Item 5. Interest in Securities of the Issuer
Item 5 is hereby amended by replacing the text contained in Item 5(a) with the following:
(a) The Reporting Persons beneficially own, in the aggregate, 4,375,000 shares of Common Stock, issuable upon exercise of the Loan Warrants, as amended. For a more detailed description of the Loan Warrants, as amended see Item 6 of this Schedule 13D, which descriptions are incorporated by reference herein in response to this Item 5.
In addition, the Reporting Persons may be deemed to share with each Voting Agreement Party the power to vote or to direct the voting of the Common Stock beneficially owned by such Voting Agreement Party solely with respect to those matters described in the Voting Agreement. Based on disclosures made by the Voting Agreement Parties in the Voting Agreement, the Voting Agreement Parties beneficially own, in the aggregate, 15,305,663 shares of Common Stock. Accordingly, the Reporting Persons may be deemed to be (i) the beneficial owner of the 15,305,663 shares of Common Stock beneficially owned by the Voting Agreement Parties and (ii) members of a “group” within the meaning of Section 13(d)(3) of the Exchange Act with the Shareholders. Neither the filing of this statement on Schedule 13D nor any of its contents shall be deemed to constitute an admission by any Reporting Person hereto that it is the beneficial owner of any Common Stock subject to the Voting Agreement for purposes of Section 13(d) of the Securities Exchange Act of 1934, as amended, or for any other purpose, and such beneficial ownership is hereby expressly disclaimed.

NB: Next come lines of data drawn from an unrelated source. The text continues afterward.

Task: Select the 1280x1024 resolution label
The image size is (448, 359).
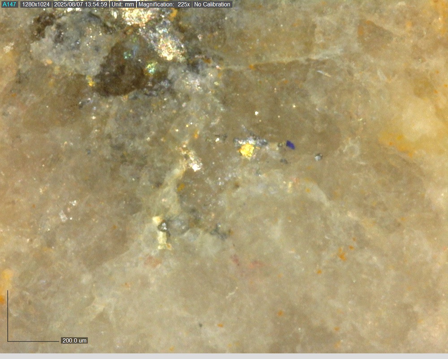Action: (x=36, y=4)
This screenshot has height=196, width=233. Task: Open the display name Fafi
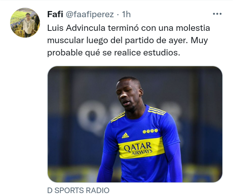coord(55,14)

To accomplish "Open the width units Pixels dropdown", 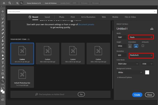I will click(141, 37).
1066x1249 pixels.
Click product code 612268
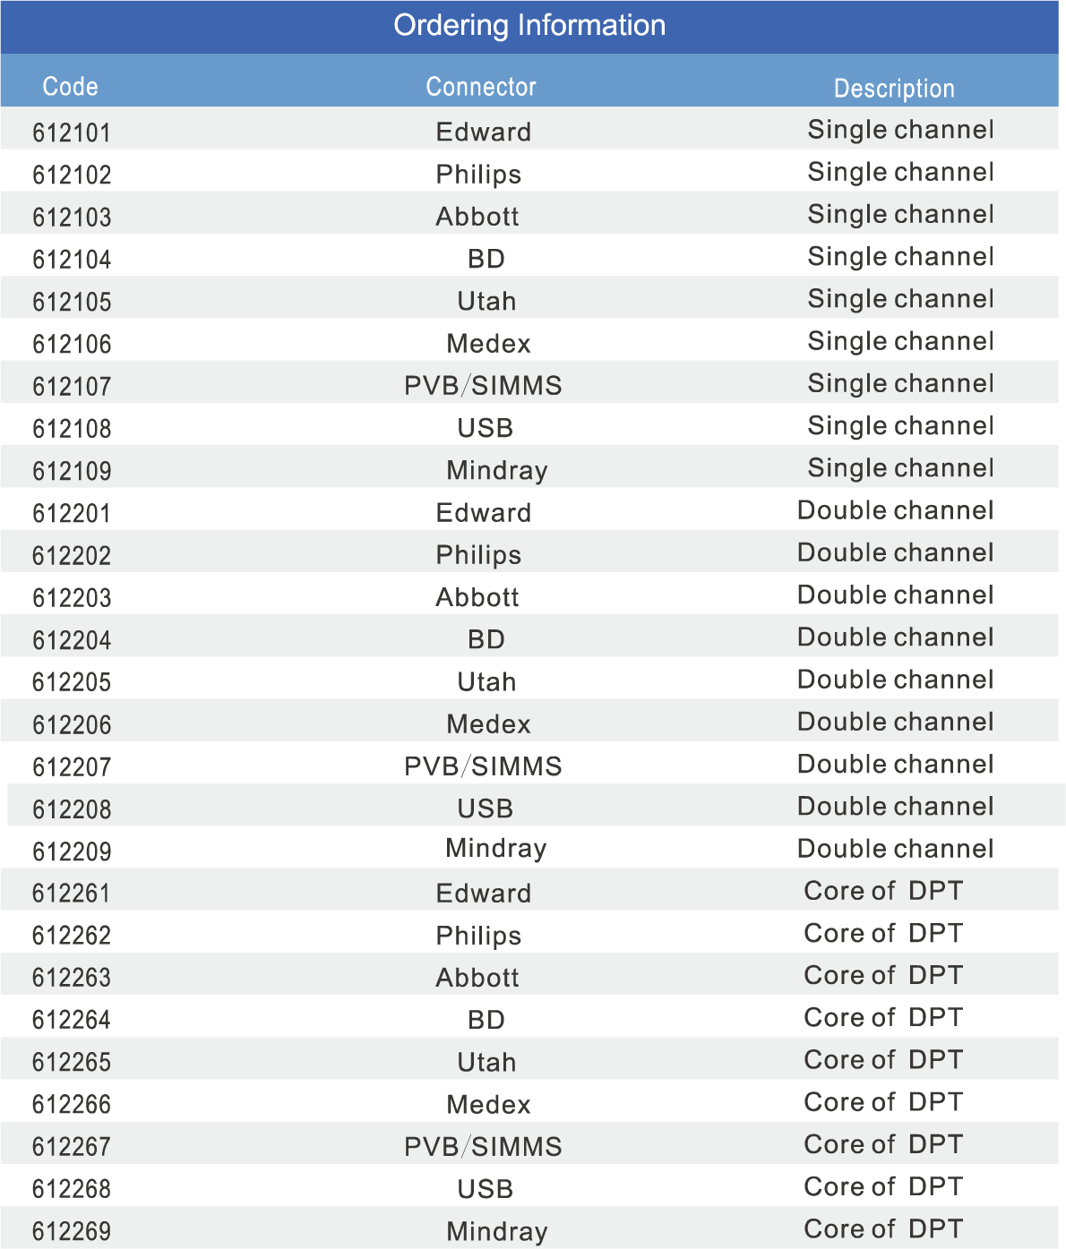coord(72,1189)
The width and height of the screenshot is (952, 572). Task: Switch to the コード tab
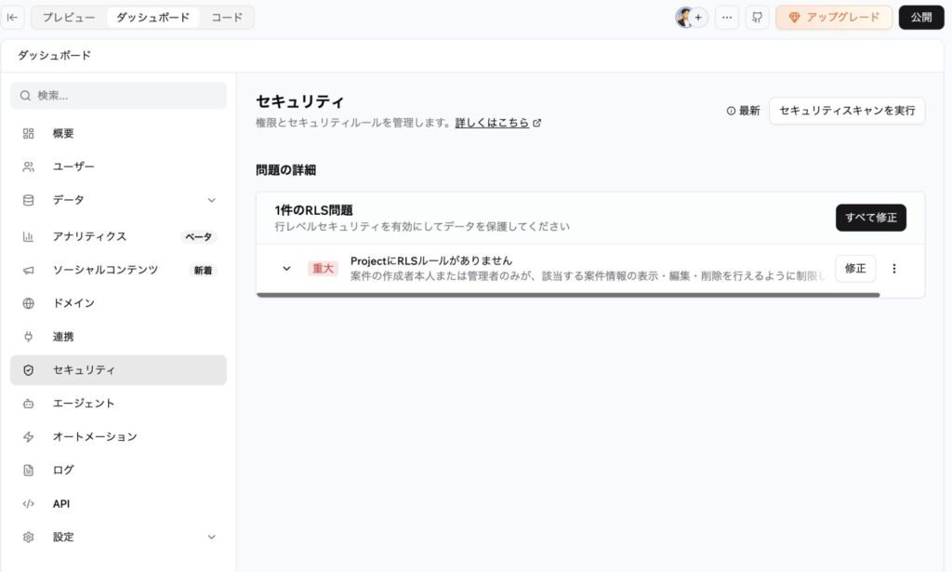227,18
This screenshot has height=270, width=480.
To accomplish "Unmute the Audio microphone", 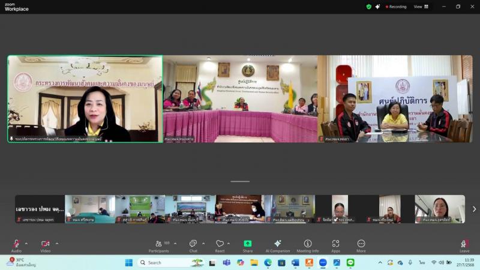I will [x=16, y=246].
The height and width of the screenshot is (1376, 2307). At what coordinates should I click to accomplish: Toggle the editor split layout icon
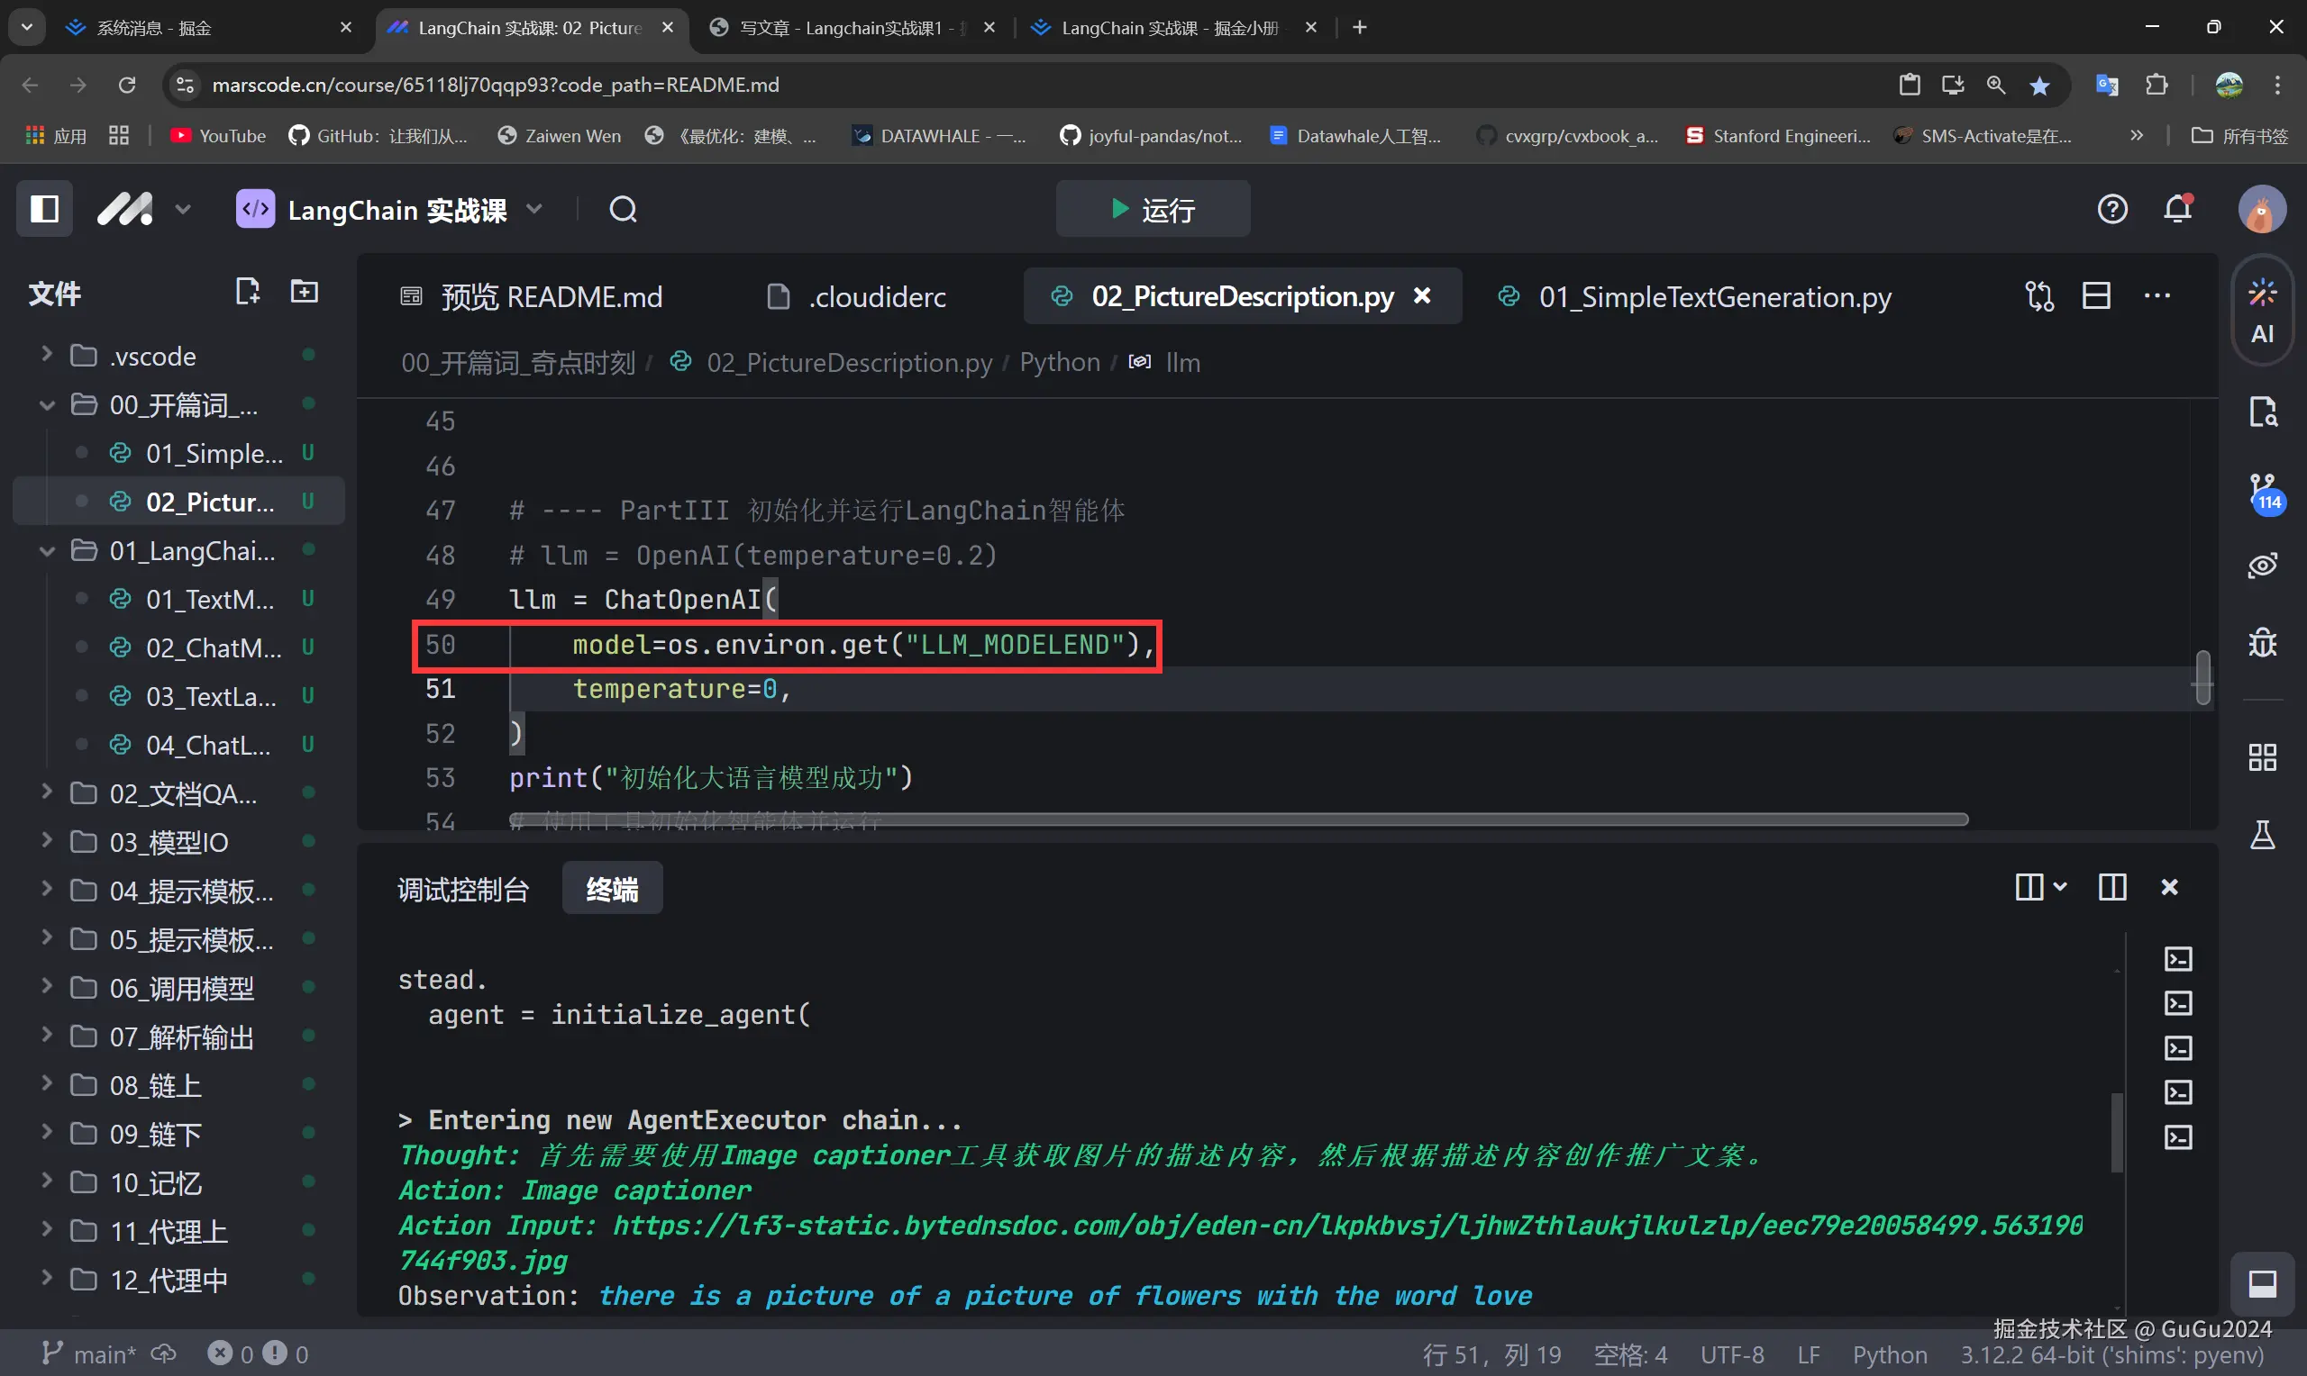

The aggregate percentage of Common Stock reported owned by each person named herein is based upon 14,325,636 shares of Common Stock outstanding as of September 16, 2019, in reliance on the representation made by EVO in the Financing Agreement.
As of the date hereof, the Reporting Persons have the following interest in securities of EVO:
| | | | | | | | |
Name | | Shares of Common Stock | | | Percentage of Class Represented | |
Antara Master Fund | | | 19,334,067 | | | | 80.27 | % |
Antara Capital | | | 19,680,663 | | | | 80.55 | % |
Antara GP | | | 19,680,663 | | | | 80.55 | % |
Antara Fund GP | | | 19,334,067 | | | | 80.27 | % |
Himanshu Gulati | | | 19,680,663 | | | | 80.55 | % |
Himanshu Gulati is deemed to have beneficial ownership of the Common Stock owned beneficially by each of the foregoing persons and, for the avoidance of doubt, the Managed Account. Antara Fund GP is deemed to have beneficial ownership of the Common Stock owned beneficially by Antara Master Fund. Antara GP and Antara Capital are deemed to have beneficial ownership of the Common Stock owned beneficially by Antara Master Fund and the Managed Account.